I wanted to work through an example of applying Bayes rule to update model paremeters based on toy data This example comes from Kruschke’s Doing Bayesian Data Analysis, Section 5.3.

The model is that we have a coin and we’re trying to estimate the bias in the coin, that is the probability that it will come up heads when flipped. For simplicity we assume the bias, theta is a multiple of 0.1. We take a triangular prior centred at 0.5.

# Simple model; parameter can only be a multiple of 0.1
theta <- seq(0, 1, by=0.1)


# Prior is a triangle function
prior <- c(0, 0.04, 0.08, 0.12, 0.16, 0.2, 0.16, 0.12, 0.08, 0.04, 0)

Impact of seeing a head

Let’s consider how the model distribution changes by Bayes’ rule in the case we flip the coin once and see a head.

The likelihood of getting a head given theta, is just theta (because it’s the head bias by definition)

likelihood <- theta

Then Bayes’ rule says the posterior is proportional to the prior and the likelihood. We can ignore the constant of proportionality by normalising it to 1.

# Posterior given the head
posterior <- prior * likelihood
posterior <- posterior / sum(posterior)

The posterior has moved markedly to the right, it’s more likely the coin is head biased now. The expected of bias has changed from 0.5 with the prior distribution, to 0.58 after incorporating the data of having seen one heads. The most likely value for theta is still 0.5.

Second flip of the coin

After our first flip our new prior is the posterior given the first flip was heads.

prior <- posterior

Suppose we flipped another heads, then we can apply Bayes’ rule again to get the posterior given two heads.

posterior <- prior * likelihood
posterior <- posterior / sum(posterior)

The most likely value of theta is now 0.7, and the expectation value is 0.637931.

What if we had head then tails?

Suppose the second flip gave tails instead of heads.

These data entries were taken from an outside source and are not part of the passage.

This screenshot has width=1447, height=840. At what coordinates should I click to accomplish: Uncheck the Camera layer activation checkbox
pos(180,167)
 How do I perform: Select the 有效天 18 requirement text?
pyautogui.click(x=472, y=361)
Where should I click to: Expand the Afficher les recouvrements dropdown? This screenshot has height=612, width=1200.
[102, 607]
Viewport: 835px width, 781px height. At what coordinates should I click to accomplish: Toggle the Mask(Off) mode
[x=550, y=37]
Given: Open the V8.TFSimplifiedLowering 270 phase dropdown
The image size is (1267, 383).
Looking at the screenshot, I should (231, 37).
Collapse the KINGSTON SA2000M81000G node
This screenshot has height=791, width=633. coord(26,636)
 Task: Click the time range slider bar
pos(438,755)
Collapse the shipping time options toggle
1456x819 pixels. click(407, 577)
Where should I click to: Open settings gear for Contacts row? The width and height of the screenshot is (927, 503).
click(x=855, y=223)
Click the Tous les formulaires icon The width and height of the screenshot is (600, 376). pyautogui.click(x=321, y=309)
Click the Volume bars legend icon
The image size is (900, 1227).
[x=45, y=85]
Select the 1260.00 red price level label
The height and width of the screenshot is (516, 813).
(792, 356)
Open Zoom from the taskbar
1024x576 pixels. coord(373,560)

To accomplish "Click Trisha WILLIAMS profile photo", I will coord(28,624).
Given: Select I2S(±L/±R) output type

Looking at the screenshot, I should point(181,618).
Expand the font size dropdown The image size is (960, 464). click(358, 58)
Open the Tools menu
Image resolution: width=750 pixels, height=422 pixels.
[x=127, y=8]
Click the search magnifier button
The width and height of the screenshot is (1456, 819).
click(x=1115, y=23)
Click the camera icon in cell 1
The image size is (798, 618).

Then our likelihood of tails is the likelihood of not flipping heads, 1 - theta. Then we can get the posterior by applying Bayes’ rule as before

likelihood <- 1 - theta

posterior <- prior * likelihood
posterior <- posterior / sum(posterior)

Expectation value is 0.5, as you would expect by symmetry. Notice that the distribution is less spread around 0.5 than our original prior.

After 8 coin flips

What would our posterior look like after 8 coin flips? Let’s look at each possible result of 8 coin flips, from 0 heads and 8 tails to 8 heads and 0 tails.

num_flips <- 8
heads <- seq(0, num_flips)
tails <- num_flips - heads

It would also be useful to contrast how the posterior is to if we had assumed a uniform prior.

uniform_prior <- rep(1/11, 11)

Let’s combine all the scenarios in a dataframe, calculating the posterior after the 8 flips.

df <-
  tibble(heads=rep(heads, each=length(theta)),
       tails=rep(tails, each=length(theta)),
       theta=rep(theta, num_flips+1),
       uniform_prior = rep(uniform_prior, num_flips+1),
       triangle_prior=rep(prior, num_flips + 1)) %>%
  mutate(label = paste0(heads, " heads, ", tails, " tails"),
         likelihood = (theta ^ heads) * ((1-theta) ^ tails)) %>%
  gather("prior_model", "prior", ends_with('_prior')) %>%
  group_by(heads, prior_model) %>%
  mutate(posterior = prior * likelihood / sum(prior * likelihood)) %>%
  ungroup()

The likelihood is theta^heads * (1-theta)^tails. Notice how the most likely value for theta depends on the outcomes.

After 8 flips the posterior distribution for theta changes much more depending on the outcome. Notice that the uniform prior moves more quickly with more data, and the triangular prior is more confident when the outcomes are close to equal.

This is just a simple example but I found running through the calculations helps me understand the idea of estimating parameter distributions rather than just estimating the most likely parameter.